Einstein was right when it came to EHRs: Insanity is doing the same thing over and over again and expecting different results.
With EHR as with anything else, there are experts and there are experts. Some become experts by spending hours dealing with a subject on the front-lines, in the trenches. They understand the delayed consequences of early decisions and actions. True experts have knowledge born of both learning and experience.
Others acquire the status of expert by making a career of attending conferences and trade shows, participating in committees and work groups that develop standards and guidelines, and attempt to influence government action, in short - being politically active. Advancement and reputation are often determined more by whom you know than by what you know or the extent of your experience. Those practicing meeting attendance instead of being hard at work on the innards of EHR will become expert meeting-goers but are not likely to become truly expert at EHR.
It takes about 10,000 hours of practice to become an expert. It's no surprise that the number of true EHR experts is relatively small. Complicating matters, several distinct areas of expertise are necessary to move forward with EHR:
1. Conceptual expertise - What should an EHR do and what internal structure and design are necessary?
2. Development expertise - Choosing and using tools, translating concepts into functioning systems
3. Political expertise - Influencing standards and policies, and working to get them adopted.
No single person is likely to be expert in all three areas but it seems logical to me that solid concepts are the prerequisite to successful development; but this is not the way EHR has evolved.
In the 1960s, there was great eagerness to prove that computers could be applied to healthcare. Groups at several institutions each chose a target.
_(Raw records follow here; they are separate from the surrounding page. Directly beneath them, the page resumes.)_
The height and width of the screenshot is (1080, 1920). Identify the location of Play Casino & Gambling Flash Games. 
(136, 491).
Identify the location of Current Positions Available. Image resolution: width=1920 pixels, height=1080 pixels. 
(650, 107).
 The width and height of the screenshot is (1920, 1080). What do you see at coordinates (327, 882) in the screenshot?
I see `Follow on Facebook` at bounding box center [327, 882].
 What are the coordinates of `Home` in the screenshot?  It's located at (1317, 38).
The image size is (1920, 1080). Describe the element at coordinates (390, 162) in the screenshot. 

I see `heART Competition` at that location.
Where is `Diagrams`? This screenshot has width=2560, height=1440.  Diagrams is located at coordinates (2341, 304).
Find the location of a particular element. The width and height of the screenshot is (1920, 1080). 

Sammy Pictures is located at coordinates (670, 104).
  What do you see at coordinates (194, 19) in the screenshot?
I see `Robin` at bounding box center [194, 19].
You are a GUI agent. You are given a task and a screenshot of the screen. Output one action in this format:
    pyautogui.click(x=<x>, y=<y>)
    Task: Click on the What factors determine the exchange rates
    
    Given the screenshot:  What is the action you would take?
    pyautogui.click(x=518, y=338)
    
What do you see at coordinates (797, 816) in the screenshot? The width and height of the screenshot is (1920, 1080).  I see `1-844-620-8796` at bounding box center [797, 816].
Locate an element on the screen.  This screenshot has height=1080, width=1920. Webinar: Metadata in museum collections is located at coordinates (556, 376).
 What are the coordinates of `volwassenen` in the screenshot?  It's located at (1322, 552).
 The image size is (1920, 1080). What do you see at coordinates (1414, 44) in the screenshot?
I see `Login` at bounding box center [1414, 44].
For some it was decision support, for others it was interoperability and for many, such as the group at Massachusetts General Hospital (MGH), it was hospital admissions, order entry, and result reporting.
In my opinion, the work at MGH is largely responsible for the paradigm that guides most EHR developers today. I'm sure that they were not thinking abstractly about paradigms when they appropriated the one then in use by their contractor, Bolt, Beranek & Newman, Inc. (BBN). The MGH group was conditioned both by their mentors from BBN and by the very nature of available software models to conceive of their problem in terms that were meaningful in the context of the computing paradigm that prevailed at the time, as they came to understand it.
MGH had early success. Seeing this, many of the emerging vendors adopted both the MGH paradigm and techniques. Gradually, the entire industry became fully committed - effectively locked-in. There is no visible evidence that any significant EHR vendor has considered, or is considering, an alternate paradigm.
There is just one problem. The prevailing computing paradigm is inappropriate for medicine. It's useful for certain highly focused transaction-oriented applications but wrong as the fundamental organizing principle for medical systems. Despite the goal of improving healthcare, today's EHRs are weakest in those areas that are most uniquely medical because the paradigm does not account for them. This is the root cause of the dissatisfaction with today's EHRs and, until a new paradigm emerges, EHRs will continue to disappoint.
Einstein is reputed to have said: "Insanity is doing the same thing over and over again and expecting different results." The past 30 years of following the same EHR paradigm over and over has left us with increased costs, little evidence of benefit, continuing dissatisfaction, and has totally ignored important requirements. Novices in a hurry have gotten us into this mess, it's going to take some experts to get us out, and they are going to need time to do it.